Macromedia has built out an entire client-side infrastructure for building UIs—Macromedia MX—with buttons, pop-ups, stateful connections to Java-based back-end servers, local persistence for improved user experiences, and so on. These UIs download fast too, unlike some of the extravagant Flash intros out there.

Macromedia's poster child is iHotelier OneScreen, an app which allows the entire hotel reservation process to be carried out in one (very high-function) screen, rather than using the usual browser-page metaphor. Initially built for a hotel called The Broadmoor in Colorado Springs,1 this neat rich-client app nicely showcases Macromedia's argument that rich clients are a customer relationship management issue. The company claims Broadmoor reservations increased significantly after the app was installed, with very few users now dropping off the site. The app also demonstrates that browser-based clients can be rich and interactive, with the right plug-ins.

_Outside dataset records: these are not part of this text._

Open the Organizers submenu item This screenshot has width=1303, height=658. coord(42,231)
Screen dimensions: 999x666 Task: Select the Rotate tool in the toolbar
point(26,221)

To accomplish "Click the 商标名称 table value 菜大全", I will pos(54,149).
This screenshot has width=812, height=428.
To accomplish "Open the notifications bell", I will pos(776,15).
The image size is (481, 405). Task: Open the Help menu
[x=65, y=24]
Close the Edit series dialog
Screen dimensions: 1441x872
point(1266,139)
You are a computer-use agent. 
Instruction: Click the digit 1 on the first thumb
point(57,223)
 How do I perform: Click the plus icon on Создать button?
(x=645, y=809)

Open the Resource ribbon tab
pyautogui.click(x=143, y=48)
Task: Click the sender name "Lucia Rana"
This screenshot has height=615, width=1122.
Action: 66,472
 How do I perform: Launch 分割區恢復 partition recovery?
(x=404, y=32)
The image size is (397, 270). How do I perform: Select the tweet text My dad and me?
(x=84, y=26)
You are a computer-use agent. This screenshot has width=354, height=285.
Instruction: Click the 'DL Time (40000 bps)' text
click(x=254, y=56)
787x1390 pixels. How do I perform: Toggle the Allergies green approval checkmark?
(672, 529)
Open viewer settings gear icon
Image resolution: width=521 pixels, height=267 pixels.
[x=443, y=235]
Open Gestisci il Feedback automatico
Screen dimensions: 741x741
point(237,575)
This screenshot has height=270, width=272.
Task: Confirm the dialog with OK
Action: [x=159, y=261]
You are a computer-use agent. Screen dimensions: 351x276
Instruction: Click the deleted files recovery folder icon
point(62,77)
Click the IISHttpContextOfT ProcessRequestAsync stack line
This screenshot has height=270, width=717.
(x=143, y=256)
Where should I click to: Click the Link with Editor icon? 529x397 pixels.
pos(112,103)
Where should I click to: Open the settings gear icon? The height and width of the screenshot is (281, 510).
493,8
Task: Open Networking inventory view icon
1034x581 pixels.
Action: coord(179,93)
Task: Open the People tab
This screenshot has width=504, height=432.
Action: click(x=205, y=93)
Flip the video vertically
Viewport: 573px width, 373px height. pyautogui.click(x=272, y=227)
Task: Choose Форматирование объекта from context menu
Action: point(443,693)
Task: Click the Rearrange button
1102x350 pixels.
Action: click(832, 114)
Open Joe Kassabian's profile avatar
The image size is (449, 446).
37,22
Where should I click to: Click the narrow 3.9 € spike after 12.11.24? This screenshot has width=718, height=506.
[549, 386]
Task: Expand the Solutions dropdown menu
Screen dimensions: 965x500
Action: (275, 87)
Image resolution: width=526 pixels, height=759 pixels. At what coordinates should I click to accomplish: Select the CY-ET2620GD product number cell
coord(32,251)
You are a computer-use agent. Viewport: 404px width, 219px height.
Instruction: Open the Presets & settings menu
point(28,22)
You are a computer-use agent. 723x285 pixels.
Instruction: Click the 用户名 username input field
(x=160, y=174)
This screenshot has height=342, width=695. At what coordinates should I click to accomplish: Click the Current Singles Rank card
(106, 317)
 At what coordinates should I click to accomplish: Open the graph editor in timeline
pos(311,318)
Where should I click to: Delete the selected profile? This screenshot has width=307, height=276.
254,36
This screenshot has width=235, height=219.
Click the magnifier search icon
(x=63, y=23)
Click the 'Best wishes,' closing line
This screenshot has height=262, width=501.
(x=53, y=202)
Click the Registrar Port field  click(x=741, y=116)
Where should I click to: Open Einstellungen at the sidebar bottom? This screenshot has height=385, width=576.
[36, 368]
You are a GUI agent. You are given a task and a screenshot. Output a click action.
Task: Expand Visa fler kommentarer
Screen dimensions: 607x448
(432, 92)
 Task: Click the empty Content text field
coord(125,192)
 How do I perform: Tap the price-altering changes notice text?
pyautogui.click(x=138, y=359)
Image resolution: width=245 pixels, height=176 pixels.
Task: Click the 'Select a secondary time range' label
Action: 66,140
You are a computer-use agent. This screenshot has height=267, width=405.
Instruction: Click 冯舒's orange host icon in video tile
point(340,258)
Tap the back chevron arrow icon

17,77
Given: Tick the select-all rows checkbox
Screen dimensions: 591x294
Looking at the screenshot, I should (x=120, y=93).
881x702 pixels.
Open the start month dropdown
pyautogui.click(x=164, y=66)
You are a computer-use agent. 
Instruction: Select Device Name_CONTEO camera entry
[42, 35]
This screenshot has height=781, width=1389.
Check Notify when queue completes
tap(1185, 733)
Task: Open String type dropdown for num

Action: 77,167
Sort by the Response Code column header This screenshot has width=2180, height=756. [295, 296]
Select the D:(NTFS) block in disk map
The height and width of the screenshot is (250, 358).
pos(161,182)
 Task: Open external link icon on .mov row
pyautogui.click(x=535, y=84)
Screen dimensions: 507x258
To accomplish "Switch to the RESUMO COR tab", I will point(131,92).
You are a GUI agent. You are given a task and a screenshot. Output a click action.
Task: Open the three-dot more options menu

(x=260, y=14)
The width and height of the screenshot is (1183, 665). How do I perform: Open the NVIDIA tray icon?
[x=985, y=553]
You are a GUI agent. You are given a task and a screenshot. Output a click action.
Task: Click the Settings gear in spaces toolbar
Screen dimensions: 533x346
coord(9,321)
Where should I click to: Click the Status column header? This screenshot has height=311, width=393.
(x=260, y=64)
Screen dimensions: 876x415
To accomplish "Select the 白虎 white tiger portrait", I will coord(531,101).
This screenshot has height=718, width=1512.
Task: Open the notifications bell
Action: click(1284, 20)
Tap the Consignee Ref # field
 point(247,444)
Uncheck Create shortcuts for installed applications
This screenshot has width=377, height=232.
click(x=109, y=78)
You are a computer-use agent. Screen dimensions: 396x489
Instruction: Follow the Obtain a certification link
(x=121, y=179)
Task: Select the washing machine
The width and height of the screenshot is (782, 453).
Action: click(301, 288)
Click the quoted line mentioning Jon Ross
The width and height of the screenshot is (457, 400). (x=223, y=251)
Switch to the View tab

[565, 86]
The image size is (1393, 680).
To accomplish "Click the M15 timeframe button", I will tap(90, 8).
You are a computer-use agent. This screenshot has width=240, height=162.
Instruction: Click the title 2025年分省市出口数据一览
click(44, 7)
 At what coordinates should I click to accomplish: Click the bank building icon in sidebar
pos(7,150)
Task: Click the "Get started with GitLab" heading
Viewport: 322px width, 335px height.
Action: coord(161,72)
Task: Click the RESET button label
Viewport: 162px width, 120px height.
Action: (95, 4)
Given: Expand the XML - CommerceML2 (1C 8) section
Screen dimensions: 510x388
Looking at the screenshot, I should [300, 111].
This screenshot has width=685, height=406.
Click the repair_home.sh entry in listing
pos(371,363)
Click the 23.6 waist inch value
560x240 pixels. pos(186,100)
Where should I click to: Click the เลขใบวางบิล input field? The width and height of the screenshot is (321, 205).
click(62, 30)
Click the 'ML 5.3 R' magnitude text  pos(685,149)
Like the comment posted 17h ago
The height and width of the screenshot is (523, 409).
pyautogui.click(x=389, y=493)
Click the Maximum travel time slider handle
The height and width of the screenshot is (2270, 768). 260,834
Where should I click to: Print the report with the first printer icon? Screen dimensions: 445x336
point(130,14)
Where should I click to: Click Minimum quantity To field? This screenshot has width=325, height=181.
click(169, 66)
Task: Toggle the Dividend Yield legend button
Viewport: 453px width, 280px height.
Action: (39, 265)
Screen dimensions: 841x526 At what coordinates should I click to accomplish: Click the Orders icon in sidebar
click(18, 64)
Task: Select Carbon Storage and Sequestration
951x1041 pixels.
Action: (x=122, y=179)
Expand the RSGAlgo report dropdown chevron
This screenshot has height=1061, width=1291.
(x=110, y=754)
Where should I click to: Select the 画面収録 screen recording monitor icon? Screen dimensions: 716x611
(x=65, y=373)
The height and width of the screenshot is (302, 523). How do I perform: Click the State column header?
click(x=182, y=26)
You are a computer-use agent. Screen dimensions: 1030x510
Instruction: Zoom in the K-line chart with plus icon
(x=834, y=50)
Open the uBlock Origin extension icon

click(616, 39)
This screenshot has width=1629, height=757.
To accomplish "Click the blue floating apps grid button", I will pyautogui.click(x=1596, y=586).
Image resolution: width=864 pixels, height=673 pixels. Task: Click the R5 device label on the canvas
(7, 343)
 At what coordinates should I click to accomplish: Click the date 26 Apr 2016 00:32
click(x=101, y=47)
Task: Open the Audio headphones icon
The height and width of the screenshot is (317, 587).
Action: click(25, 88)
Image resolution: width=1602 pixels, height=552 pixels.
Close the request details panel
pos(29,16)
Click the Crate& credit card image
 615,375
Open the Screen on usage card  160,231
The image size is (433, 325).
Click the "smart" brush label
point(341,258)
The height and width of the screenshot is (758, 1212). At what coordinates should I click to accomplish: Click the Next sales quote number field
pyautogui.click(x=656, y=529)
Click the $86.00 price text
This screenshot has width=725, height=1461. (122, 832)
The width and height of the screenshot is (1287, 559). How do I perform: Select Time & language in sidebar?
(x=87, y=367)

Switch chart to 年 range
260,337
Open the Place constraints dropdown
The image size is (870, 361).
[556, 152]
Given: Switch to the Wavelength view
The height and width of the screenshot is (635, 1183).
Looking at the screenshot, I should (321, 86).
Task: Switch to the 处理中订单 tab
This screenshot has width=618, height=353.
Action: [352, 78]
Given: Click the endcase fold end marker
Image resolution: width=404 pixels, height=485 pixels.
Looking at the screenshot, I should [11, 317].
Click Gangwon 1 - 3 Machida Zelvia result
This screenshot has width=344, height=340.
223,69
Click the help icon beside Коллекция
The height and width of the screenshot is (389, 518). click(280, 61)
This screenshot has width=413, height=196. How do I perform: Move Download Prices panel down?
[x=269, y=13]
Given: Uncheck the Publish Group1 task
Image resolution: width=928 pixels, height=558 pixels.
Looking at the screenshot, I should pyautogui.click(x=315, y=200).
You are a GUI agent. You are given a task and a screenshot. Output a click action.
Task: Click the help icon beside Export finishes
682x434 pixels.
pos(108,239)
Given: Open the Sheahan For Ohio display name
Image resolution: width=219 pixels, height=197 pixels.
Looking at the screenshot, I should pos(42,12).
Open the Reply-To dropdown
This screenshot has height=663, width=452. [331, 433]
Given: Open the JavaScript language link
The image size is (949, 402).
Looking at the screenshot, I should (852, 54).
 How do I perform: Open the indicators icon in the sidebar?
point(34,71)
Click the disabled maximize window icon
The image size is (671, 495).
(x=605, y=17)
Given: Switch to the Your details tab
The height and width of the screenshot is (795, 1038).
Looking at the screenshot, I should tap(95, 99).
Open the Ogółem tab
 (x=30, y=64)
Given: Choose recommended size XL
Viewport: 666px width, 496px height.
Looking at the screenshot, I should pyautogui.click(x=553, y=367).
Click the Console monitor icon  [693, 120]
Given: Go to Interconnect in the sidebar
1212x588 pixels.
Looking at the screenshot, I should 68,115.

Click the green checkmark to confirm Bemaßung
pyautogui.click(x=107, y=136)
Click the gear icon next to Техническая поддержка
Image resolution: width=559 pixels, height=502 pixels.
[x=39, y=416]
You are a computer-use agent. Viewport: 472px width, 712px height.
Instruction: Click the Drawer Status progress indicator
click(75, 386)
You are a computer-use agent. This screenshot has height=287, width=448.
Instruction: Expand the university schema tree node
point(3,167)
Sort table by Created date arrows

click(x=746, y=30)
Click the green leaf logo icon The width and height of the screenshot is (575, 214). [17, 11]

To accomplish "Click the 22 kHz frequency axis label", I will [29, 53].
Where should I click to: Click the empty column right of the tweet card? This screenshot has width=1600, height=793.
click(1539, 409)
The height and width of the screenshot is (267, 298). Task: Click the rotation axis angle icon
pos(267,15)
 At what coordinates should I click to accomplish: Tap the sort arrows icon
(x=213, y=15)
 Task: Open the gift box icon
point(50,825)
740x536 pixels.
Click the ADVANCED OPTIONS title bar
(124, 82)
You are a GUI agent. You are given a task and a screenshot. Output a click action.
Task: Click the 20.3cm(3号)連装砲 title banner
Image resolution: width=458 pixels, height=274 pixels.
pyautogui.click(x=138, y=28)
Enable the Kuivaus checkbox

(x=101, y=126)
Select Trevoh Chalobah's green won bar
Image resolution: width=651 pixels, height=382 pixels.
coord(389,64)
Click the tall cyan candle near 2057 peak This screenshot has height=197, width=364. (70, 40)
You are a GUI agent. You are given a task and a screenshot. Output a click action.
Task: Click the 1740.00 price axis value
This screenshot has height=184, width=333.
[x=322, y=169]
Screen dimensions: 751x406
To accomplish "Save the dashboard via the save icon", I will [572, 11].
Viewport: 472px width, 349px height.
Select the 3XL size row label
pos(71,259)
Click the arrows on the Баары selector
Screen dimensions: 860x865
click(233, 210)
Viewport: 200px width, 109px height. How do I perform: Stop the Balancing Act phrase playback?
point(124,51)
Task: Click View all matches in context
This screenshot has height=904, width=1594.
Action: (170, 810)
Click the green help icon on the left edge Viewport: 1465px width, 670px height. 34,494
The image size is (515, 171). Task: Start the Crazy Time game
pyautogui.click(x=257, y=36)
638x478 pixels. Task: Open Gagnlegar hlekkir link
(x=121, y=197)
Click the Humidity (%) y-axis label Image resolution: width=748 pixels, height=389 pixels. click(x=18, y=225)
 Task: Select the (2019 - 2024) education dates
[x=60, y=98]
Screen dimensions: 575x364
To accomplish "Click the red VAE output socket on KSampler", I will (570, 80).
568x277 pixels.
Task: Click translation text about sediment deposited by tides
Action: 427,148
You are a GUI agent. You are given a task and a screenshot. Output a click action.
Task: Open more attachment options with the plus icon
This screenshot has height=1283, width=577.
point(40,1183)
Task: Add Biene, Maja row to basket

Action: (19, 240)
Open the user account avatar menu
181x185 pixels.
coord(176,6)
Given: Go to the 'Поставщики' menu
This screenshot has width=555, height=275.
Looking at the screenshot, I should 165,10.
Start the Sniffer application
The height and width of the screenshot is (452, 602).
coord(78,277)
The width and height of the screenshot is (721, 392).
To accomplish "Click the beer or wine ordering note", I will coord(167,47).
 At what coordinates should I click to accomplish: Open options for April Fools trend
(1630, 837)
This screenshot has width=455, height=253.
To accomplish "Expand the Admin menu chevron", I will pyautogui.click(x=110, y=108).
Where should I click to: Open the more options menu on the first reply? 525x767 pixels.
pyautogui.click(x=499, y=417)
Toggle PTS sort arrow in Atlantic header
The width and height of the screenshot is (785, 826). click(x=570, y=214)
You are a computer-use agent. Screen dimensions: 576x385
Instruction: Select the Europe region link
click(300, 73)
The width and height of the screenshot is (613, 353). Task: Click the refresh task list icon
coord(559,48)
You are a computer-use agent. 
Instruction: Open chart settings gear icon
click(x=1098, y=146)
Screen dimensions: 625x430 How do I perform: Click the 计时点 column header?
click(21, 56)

However the problem remains that neither business users nor ISVs yet take Macromedia seriously as a provider of architecture for business applications. However Macromedia does have some natural advantages. Coverage is one; according to Macromedia, more than 90% of PCs have Flash installed. For another thing, Flash client runs on devices other than PCs, such as Web phones. Business acceptance and credibility could change overnight if a Sun or an IBM bought Macromedia, but until such time it is primarily a rich media—rather than rich client—company.

Macromedia is sensibly positioning its tools as extensions to existing environments rather than replacements. Earlier this month it introduced the ColdFusion MX for the J2EE Application Servers product line, priced at $3,399 per processor, with versions available for IBM WebSphere and Sun ONE Application Server, and with another version for BEA in the pipeline.

Other market entrants creating architectures for lightweight executables include Altio, Esual Software, and Droplets. In the long run though it will be the IBMs and Oracles of the world that determine which richer-client-widget architectures actually become widely adopted in the enterprise. Customer organizations in this economy will take their technical lead from stable vendor partners; in the meantime however they will make strategic investments in these new vendors technology by way of tactical deployments. Thus Paris-based Esual clients include Audi, Hennessy Cognac, Volkswagen, and Xerox. We stress these are mostly tactical as opposed to strategic commitments—Siemens, for example, is a customer of both Curl and Esual.